I think that the two can and must interact but oftentimes don’t do so enough in local politics. I have had great interactions with academia since I have been in office around pressing issues from Big-Box development, affordable housing, business tax reduction, city "branding", and environmental issues. I have relied on studies from professors and students at UCLA, USC, and Occidental College, among others. For instance, a graduate class at USC helped us understand cities like New York that have raised money for park and recreation and other city programs through corporate sponsorship to assess whether or not Los Angeles wants to do something similar in tough budget times. The Progressive Los Angeles Network’s 21-Point Agenda, drawn up by academics and practioners together (and led by my partner, Amy Elaine Wakeland), has been one of the single-most important documents to me while in office.

07. Enough of the wonky macro questions. What are some of your favorite places to eat in CD 13?

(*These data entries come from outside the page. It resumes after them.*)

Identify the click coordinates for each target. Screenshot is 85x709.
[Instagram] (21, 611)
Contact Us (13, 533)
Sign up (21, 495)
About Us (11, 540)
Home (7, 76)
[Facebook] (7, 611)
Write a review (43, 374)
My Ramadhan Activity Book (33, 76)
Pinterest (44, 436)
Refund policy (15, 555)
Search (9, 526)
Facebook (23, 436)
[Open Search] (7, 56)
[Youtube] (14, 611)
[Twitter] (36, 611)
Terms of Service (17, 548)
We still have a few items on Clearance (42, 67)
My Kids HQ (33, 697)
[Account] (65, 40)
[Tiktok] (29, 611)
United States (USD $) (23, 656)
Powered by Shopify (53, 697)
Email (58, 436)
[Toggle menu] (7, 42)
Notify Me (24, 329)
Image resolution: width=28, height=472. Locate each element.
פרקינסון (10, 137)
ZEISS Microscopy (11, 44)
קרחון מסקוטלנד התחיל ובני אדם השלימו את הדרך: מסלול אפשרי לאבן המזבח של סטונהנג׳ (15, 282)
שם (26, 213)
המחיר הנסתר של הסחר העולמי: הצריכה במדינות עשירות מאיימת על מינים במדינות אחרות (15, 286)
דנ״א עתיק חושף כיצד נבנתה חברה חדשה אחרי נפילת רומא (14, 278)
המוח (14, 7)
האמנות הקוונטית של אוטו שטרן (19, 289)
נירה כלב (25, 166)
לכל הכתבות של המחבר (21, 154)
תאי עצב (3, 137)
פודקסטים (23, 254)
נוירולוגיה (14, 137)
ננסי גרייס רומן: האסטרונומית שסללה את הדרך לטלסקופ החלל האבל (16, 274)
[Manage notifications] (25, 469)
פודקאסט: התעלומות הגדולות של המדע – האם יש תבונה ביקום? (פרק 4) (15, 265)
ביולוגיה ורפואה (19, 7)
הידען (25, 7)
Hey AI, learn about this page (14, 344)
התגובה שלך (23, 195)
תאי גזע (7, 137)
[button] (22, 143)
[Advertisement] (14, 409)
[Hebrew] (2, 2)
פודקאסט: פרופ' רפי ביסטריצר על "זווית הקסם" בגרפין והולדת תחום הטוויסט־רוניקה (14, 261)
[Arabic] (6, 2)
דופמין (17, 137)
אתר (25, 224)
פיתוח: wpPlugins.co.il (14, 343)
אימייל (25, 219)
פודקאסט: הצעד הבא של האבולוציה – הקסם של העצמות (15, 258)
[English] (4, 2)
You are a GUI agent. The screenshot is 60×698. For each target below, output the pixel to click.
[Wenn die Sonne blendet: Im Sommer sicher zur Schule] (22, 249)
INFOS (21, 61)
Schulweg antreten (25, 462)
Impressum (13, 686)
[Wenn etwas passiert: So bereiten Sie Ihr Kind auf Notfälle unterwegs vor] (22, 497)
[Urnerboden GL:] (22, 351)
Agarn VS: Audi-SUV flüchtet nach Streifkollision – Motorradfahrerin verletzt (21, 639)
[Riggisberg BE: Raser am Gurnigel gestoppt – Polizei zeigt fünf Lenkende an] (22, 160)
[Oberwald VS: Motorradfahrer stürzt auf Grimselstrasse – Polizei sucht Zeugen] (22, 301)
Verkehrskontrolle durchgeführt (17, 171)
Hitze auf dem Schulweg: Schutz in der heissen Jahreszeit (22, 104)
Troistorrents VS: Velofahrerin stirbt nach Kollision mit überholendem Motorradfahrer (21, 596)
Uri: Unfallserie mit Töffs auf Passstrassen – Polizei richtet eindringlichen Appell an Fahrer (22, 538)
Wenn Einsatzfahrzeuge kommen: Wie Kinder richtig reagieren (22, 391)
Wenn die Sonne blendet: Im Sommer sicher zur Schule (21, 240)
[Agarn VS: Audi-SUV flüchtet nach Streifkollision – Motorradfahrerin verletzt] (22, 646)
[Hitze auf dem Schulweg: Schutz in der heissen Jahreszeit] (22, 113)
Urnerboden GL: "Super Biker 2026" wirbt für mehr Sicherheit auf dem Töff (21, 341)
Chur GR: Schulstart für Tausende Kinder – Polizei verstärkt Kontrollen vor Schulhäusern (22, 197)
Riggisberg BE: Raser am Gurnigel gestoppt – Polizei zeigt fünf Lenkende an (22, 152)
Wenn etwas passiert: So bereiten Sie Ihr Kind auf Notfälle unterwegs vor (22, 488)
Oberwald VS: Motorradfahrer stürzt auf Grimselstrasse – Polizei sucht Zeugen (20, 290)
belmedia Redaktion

Off-the-beaten track: Tigeorges’ Chicken, Spain, El Caserio, Baracoa, Café Coco

More familiar: India Sweets and Spices, Alegria, Maroush, Zankou Chicken, Skooby’s Hotdogs, Picholine, Gingergrass, Rambutan Thai, Netty’s

Splurges: Twist, Ammo, Shibucho, Tantra

08. What's your preferred mode of transport?

Electric car.

09. How often do you ride public transportation?

I try to ride public transportation at least once a week.

10. What's your favorite movie or TV show that's based in LA?

It was "Boomtown," though Valley Girl is a close second.

11. Favorite LA-themed book?

Stories, TC Boyle (partially LA-themed).

12. What's the best place to walk in LA?

Down Hollywood Boulevard.

13. It's 9:30 PM on Thursday. Where are you coming from and where are you going?

I am home from a meeting with Chief Bratton and Sheriff Baca about Measure A (this fall’s initiative to add some 3,000 more police officers to LA) and hosting a couple dozen friends at the house for a drinks party to introduce them to Marjorie Decker, Vice-Mayor of Cambridge, Massachusetts.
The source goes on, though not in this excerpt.